Worst Career Advice… EVER


By Kathleen Laney - November 30, 2015

Any seasoned recruiting professional, including me, has their share of interesting stories and experiences.  Whether it involves candidates, employees or employers, there is very little that surprises me.  Through my work recruiting in the parking industry, I have developed relationships with thousands of parking professionals who will often discuss their job search or overall career strategies. As a result, I have heard some interesting stories and career advice.

So as we close out 2015, I thought I would share the three worst pieces of career advice I have encountered.


1.  Try to trick the applicant tracking systems. Applicant tracking systems (ATS) are a software application used to manage the recruitment process. They help manage applications and screen out candidates who are not qualified. This screening process allows employers and recruiters to filter out the unqualified. Most users of ATS will filter using keywords, job titles, companies, education, etc.

One of my candidates was urged to trick the ATS by adding keywords in a white font on their resume. The advice came from a mentor. The mentor suggested adding hundreds of keywords in white font to her resume. The idea was that this trick would help you come up in more searches. 

What the mentor failed to realize is that the ATS only see in black. The software doesn't read colors. If you put white words on your resume, they will appear in black in the system. And if you do that, you just made your resume virtually unreadable in the system. Recruiters hate reviewing resumes and will move on if the resume is confusing.

I tell my candidates to include keywords within the resume text itself. Be tactful and repeat key terms throughout the actual resume.

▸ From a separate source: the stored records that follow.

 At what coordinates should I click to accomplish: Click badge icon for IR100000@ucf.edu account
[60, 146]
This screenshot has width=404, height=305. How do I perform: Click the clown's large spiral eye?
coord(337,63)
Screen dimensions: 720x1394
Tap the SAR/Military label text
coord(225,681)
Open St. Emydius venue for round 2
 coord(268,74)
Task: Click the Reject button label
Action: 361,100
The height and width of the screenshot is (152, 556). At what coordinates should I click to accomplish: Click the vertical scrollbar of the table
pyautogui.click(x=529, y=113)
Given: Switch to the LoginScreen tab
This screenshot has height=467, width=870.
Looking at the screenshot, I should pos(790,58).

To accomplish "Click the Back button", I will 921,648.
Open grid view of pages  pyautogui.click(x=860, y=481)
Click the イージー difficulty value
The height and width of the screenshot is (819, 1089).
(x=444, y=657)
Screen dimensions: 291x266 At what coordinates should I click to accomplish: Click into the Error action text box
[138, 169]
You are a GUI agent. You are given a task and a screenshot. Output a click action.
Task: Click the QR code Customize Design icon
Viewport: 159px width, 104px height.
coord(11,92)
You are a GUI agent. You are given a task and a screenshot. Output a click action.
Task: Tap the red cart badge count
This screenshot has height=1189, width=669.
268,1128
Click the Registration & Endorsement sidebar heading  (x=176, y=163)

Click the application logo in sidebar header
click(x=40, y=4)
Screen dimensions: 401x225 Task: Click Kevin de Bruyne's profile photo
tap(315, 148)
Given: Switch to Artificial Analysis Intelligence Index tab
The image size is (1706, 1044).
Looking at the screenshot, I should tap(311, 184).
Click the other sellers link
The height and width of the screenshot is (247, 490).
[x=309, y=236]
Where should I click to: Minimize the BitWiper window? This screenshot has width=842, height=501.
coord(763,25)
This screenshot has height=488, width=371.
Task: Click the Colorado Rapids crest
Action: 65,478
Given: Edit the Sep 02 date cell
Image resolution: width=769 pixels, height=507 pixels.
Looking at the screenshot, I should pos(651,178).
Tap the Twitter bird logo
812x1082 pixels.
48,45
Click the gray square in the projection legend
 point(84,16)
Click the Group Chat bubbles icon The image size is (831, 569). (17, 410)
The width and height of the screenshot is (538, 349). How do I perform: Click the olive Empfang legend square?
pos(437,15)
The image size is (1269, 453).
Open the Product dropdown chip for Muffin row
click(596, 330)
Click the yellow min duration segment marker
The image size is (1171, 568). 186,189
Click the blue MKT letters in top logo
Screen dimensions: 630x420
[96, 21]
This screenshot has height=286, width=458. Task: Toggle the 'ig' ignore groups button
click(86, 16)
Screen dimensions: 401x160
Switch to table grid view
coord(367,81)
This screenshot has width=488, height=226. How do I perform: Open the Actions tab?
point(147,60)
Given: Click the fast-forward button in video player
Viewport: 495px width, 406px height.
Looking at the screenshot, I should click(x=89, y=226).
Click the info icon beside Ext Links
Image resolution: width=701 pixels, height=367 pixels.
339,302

2.  Tell prospective employers everything.I sometimes receive resumes that take longer to read than the first five books of the Game of Thrones series. Ok, that was an exaggeration.  But your resume shouldn’t be a detailed biopic of your entire professional career. 

Instead, think about the purpose of a resume.  A resume is a marketing document to present yourself to a potential employer. It should show you as a qualified and interested candidate.  You should include information that is relevant to the job you are applying for.

But your potential employer doesn’t need to know everything.  They don’t need to know your experience moonlighting as a bartender. So leave the unnecessary details of yourself out of the resume. Keep your resume short, preferably one page, but no more than two. Stick to your skills and experiences that are relevant to the job. Use only recent experiences unless an earlier role is extremely compelling.


3. 
Conduct your entire job search online and apply to as many jobs as possible. This piece of advice particularly astounds me. On a regular basis I encounter applicants that have absolutely no relevant work experience. They tend to send their resume with a cover letter that is completely generic.  Their strategy is to apply to as many jobs as possible with the hope one of the opportunities sticks.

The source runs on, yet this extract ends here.